The 1911 film was written by two well-known dramatists and the husband responds to the problem of his wife's neglect, on the advice of his friend, by philandering. In this case it is she, not he, who is jealous, and she abandons her profession to save her marriage.
The 1914 film is more similar to that of 1909 in that, as with the various men in Guy's film, the heroes in both cases find themselves left, quite literally, holding the baby. Only the ending is different. If Linder did play the part of the husband in both films, then the changed perspective is very interesting. A superstar in 1914 (as he was not in 1907 and could easily have appeared uncredited in the earlier film), Max may have felt the need to recast himself in a more virile mode.
There may have been more personal reasons still, now that Linder was writing and directing his own films for altering the outcome of the film. Ten years later it would be Linder's tendency to morbid jealousy that would end not only his career but his life and that of his teenage wife.
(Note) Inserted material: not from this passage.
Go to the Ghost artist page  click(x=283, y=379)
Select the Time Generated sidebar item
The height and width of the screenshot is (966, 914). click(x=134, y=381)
For a serious and powerful film about a woman-doctor see Pyotr Chardynin's A Woman of Tomorrow which also came out in 1914 and is one of the best films of that year. This is not quite the "feminist" film it is sometimes made out to be; indeed there is a sense in which its conclusion has common ground with the anti-feminist comedies. But it is very definitely not anti-feminist and presents the situation of the busy and successful career-woman as a genuine and serious dilemma.